«Je me présente pour la première fois et votre vote me donnera mon identité.» Alors qu'elle sillonne un quartier pauvre d'Islamabad, Nadeem Kashish s'adresse aux passants. Cette transgenre a décidé de se lancer dans la course des élections législatives qui auront lieu le 25 juillet au Pakistan. Les adversaires de sa circonscription? Le Premier ministre sortant Shahid Khaqan Abbasi et le chef de file de l'opposition Imran Khan. Ces deux adversaires de poids ne lui laissent aucun espoir de l'emporter. Mais peu importe. Ce n'est pas la victoire que vise Nadeem Kashish mais une meilleure visibilité pour sa communauté.
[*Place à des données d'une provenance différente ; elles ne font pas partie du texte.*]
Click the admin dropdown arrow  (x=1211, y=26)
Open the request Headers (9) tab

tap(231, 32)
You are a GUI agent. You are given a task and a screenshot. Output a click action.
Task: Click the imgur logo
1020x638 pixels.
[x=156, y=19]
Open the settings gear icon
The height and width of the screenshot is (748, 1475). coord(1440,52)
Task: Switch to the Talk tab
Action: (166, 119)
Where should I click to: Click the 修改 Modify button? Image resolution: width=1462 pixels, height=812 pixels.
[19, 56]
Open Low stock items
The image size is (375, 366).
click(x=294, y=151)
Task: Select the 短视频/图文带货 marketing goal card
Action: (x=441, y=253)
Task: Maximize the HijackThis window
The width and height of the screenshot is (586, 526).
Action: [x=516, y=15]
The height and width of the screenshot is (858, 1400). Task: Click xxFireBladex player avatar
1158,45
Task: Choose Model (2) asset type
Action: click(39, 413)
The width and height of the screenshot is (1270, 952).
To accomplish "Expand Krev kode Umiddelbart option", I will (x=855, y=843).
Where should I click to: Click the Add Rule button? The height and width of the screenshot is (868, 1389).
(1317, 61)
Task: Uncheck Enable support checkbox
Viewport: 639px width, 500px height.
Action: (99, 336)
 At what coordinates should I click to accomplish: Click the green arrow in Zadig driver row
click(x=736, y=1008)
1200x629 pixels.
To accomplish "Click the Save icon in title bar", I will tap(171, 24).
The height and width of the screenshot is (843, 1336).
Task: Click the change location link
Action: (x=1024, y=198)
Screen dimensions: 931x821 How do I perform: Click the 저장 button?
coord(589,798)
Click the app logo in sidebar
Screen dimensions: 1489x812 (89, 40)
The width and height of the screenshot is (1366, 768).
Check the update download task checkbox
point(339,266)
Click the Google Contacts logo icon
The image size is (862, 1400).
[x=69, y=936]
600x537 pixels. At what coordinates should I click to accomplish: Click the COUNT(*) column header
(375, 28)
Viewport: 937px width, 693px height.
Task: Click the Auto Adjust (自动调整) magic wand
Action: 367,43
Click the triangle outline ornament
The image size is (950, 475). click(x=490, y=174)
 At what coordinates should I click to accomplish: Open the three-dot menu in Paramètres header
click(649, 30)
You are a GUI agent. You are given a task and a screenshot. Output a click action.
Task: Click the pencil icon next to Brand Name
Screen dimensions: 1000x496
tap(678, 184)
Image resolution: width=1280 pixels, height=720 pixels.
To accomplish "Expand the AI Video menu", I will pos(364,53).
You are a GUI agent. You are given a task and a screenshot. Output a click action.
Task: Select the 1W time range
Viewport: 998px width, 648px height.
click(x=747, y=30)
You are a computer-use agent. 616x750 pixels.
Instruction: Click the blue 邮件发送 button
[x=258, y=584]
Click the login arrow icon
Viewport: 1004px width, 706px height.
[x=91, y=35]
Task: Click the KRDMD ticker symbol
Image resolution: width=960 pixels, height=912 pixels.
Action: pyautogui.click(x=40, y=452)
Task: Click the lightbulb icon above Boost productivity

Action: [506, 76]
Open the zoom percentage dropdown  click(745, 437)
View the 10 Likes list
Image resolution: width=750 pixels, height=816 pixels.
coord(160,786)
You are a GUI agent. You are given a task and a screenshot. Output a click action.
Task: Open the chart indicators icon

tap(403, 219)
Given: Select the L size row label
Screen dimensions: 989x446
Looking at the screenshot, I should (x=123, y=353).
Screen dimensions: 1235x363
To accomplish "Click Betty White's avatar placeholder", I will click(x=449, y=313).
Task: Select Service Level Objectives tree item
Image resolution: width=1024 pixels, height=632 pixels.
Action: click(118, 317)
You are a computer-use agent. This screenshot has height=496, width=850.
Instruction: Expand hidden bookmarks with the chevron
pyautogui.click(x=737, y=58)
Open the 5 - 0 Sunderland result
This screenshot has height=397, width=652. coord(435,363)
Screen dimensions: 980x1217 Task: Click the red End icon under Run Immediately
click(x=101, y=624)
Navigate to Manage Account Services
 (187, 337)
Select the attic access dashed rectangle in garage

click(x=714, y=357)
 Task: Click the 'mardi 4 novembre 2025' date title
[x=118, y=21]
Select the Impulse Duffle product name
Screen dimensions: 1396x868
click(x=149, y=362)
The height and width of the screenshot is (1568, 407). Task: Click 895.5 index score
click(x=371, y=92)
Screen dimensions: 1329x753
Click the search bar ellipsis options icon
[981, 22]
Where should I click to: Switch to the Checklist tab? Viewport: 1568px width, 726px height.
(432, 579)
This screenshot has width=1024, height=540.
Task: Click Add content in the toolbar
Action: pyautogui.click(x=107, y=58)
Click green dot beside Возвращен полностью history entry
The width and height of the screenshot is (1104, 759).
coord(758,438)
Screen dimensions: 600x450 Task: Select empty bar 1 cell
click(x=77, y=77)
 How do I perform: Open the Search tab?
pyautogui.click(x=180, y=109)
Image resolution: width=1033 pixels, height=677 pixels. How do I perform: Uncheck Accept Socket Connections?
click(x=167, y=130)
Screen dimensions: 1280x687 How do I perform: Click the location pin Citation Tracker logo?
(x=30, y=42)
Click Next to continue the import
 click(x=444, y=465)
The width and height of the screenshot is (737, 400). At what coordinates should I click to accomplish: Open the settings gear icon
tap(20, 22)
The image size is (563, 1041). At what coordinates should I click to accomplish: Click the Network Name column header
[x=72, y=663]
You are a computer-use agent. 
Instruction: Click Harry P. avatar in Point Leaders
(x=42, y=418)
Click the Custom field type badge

Pour les électeurs transgenres, le gouvernement a également fait un geste. Ils «seront libres de voter dans les isoloirs pour femmes ou ceux pour hommes», assure Altaf Ahmad, porte-parole de la Commission électorale pakistanaise. Elles auront même droit à un passe-droit, ou plutôt un coupe-file. Ce dernier leur permettra d'éviter les longues queues attendues le jour du scrutin.
Toutes ces avancées concernant les droits des transgenres ont été acquises grâce à la lutte longue et acharnée des «khawajasiras», le terme désignant un troisième sexe au Pakistan. Nadeem Kashish se montre reconnaissante envers son gouvernement «Il nous a apporté son soutien et de l'espace et nous utiliserons cette opportunité au maximum.» Il faut dire que le combat est loin d'être fini. Dans la vie de tous les jours, les transgenres pakistanais sont régulièrement victimes de discriminations, d'extorsions et cela va parfois jusqu'au meurtre. Beaucoup survivent en mendiant ou en se prostituant.
C'est pour améliorer leurs conditions que Nadeem Kashish arpente les rues d'Islamabad et distribue des tracts à la foule. Elle donne même son numéro de téléphone! Ses slogans? «Préservez l'eau pour la prochaine génération » et «J'ai besoin de votre soutien». Et elle n'est pas seule dans son combat. La minorité transgenre est une des plus politisées du Pakistan. Si sur les 13 khawajasiras qui avaient déposé leur candidature aux élections législatives, 9 ont dû abandonner faute de moyens pour la plupart, quatre candidats sont toujours en lice. Ils mènent notamment campagne sur les réseaux sociaux et participent également aux rassemblements locaux. Une tactique qui pourrait s'avérer payante. Du moins à minima. «Je crois néanmoins qu'ils parviendront à obtenir quelques voix», a estimé Uzma Yaqoob, qui dirige l'ONG du Forum des initiatives pour la dignité (FDI).
D'après plusieurs études, le Pakistan compterait plus d'un demi-million de transgenres. TransAction, une organisation de défense des droits de la communauté, l'estime même à près de deux millions. Reste à savoir s'ils se déplaceront dans les urnes.